Reproduce the following lines verbatim.

Records for this exercise:
_ _ _ _

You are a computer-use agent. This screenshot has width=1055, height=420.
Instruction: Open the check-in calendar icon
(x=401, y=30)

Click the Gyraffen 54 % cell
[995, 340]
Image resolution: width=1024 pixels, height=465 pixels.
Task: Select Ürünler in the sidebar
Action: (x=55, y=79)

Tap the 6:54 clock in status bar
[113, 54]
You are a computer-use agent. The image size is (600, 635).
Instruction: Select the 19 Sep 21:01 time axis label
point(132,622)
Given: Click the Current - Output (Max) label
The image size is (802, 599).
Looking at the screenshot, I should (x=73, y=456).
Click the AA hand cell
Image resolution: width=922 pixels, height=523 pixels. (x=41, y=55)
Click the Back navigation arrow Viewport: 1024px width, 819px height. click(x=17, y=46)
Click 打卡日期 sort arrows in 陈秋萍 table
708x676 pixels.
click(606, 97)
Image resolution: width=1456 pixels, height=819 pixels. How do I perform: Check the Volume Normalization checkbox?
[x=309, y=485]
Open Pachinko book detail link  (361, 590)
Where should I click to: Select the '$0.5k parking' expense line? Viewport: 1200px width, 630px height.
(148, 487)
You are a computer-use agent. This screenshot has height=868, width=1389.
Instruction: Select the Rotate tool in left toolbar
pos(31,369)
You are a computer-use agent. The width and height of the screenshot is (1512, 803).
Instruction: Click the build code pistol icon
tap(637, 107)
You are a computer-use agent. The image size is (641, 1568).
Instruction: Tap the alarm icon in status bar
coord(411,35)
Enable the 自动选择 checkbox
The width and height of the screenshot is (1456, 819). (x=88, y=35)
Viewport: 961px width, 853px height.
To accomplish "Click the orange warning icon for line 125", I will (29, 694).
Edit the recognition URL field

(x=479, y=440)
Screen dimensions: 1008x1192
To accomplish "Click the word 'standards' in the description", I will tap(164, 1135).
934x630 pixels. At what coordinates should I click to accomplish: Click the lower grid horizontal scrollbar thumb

_ _ _ _

Output below:
You are a computer-use agent. This screenshot has width=1055, height=420.
Instruction: Open the check-in calendar icon
(x=401, y=30)

Click the Gyraffen 54 % cell
[995, 340]
Image resolution: width=1024 pixels, height=465 pixels.
Task: Select Ürünler in the sidebar
Action: (x=55, y=79)

Tap the 6:54 clock in status bar
[113, 54]
You are a computer-use agent. The image size is (600, 635).
Instruction: Select the 19 Sep 21:01 time axis label
point(132,622)
Given: Click the Current - Output (Max) label
The image size is (802, 599).
Looking at the screenshot, I should (x=73, y=456).
Click the AA hand cell
Image resolution: width=922 pixels, height=523 pixels. (x=41, y=55)
Click the Back navigation arrow Viewport: 1024px width, 819px height. click(x=17, y=46)
Click 打卡日期 sort arrows in 陈秋萍 table
708x676 pixels.
click(606, 97)
Image resolution: width=1456 pixels, height=819 pixels. How do I perform: Check the Volume Normalization checkbox?
[x=309, y=485]
Open Pachinko book detail link  (361, 590)
Where should I click to: Select the '$0.5k parking' expense line? Viewport: 1200px width, 630px height.
(148, 487)
You are a computer-use agent. This screenshot has height=868, width=1389.
Instruction: Select the Rotate tool in left toolbar
pos(31,369)
You are a computer-use agent. The width and height of the screenshot is (1512, 803).
Instruction: Click the build code pistol icon
tap(637, 107)
You are a computer-use agent. The image size is (641, 1568).
Instruction: Tap the alarm icon in status bar
coord(411,35)
Enable the 自动选择 checkbox
The width and height of the screenshot is (1456, 819). (x=88, y=35)
Viewport: 961px width, 853px height.
To accomplish "Click the orange warning icon for line 125", I will (29, 694).
Edit the recognition URL field

(x=479, y=440)
Screen dimensions: 1008x1192
To accomplish "Click the word 'standards' in the description", I will tap(164, 1135).
934x630 pixels. At what coordinates should I click to accomplish: Click the lower grid horizontal scrollbar thumb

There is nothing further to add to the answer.